Serie A clubs cleared to start team training

The FIGC and the Italian government are yet to agree protocols for a Serie A restart, but teams will be able to train together from Monday.

Published : May 17, 2020 07:49 IST

Antonio Candreva and Cristiano Ronaldo

Serie A teams will be allowed to resume group training from Monday, Italian prime minister Giuseppe Conte has announced.

Clubs were cleared to resume work at their training bases from May 4, although only for individual sessions.

As part of further easing of lockdown measures, Conte gave the green light for team training to take place next week.

"Team training will resume on May 18, including football," he said as part of a Saturday address.

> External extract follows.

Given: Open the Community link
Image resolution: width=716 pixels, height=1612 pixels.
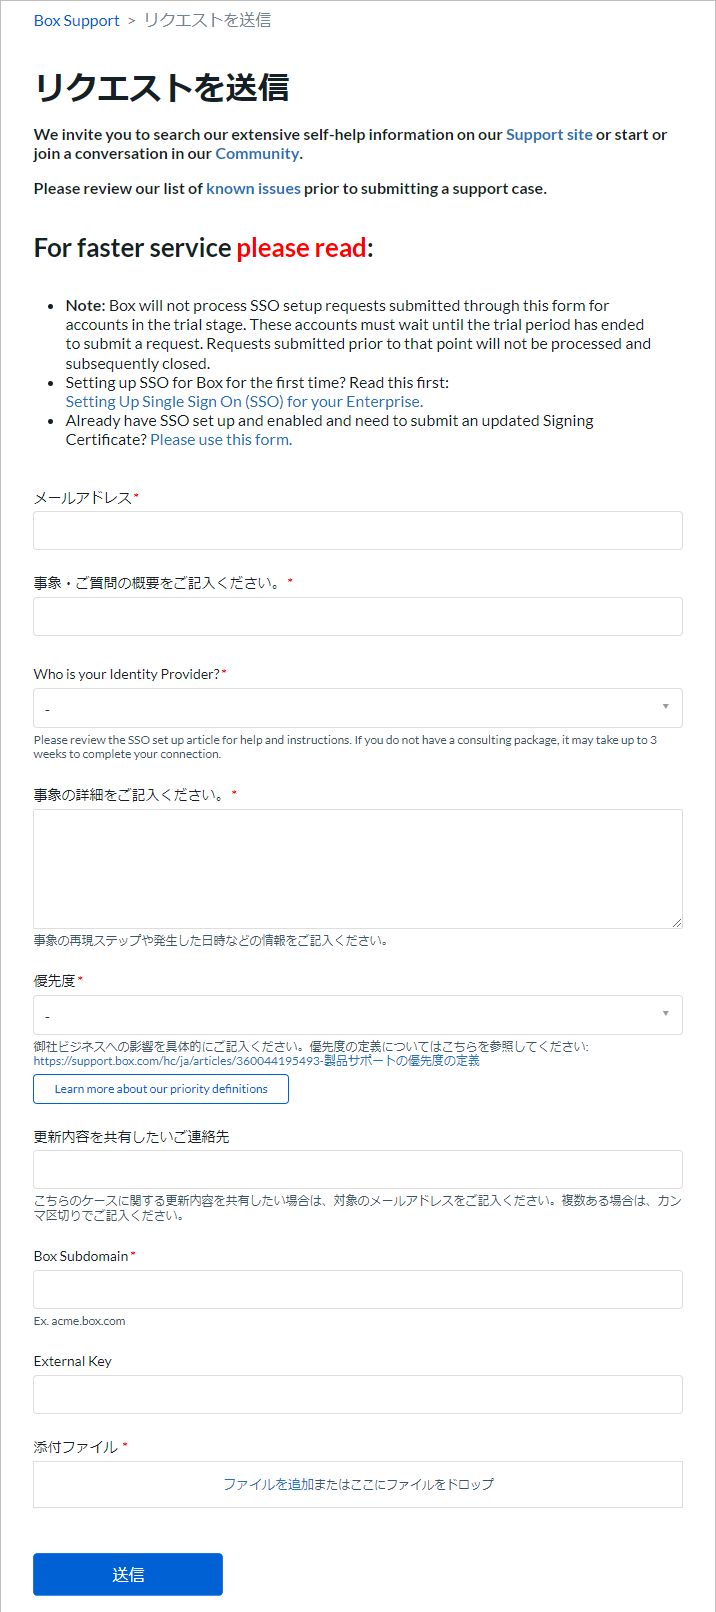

READ:

The decision moves Serie A closer to a resumption, although Conte said himself and sports minister Vincenzo Spadafora still had outstanding conditions to be met before Italy's top flight can follow the Bundesliga back into action.

Serie A and the Italian Football Federation (FIGC) are yet to agree on medical protocols set by the government for the competition's return.

The health department wants entire teams to be quarantined for 14 days if a player tests positive, while clubs and the league believe such measures would make a restart impractical and favour a scenario where only the individual in question is isolated.

"Minister Spadafora is following the situation with great attention and is very responsible," Conte said.

"We must wait for conditions to be achieved to guarantee maximum safety for the resumption of the championship.

"We need some more guarantees that at the moment we do not have."

Serie A has been out of action since Sassuolo's 3-0 win over Brescia on March 9.

A June 13 return has been mooted, with inter-regional movement to remain limited until June 3.  

The difficulties:

Many clubs consider that the health protocol, painstakingly drawn up by the Italian Football Federation (FIGC), following recommendations of the government's Technical and Scientific Committee, is impossible to enforce.

Two points are proving particularly problematic.

The first concerns the logistical difficulties for clubs to try and organise a two-week group training period from Monday.

Players would theoretically have to train together, then eat and sleep at the training centre or a hotel entirely available to the team to avoid any risk of contagion.

Many clubs do not have these facilities.

The second concerns the government insistence on quarantine for the entire team and staff, in the event of a positive test.

Italian clubs favour the German model, where only the infected person is quarantined.

Italy was the hardest-hit country during the early weeks of coronavirus' spread in Europe and its death toll of 31,763 is the third highest worldwide behind the United States and the United Kingdom.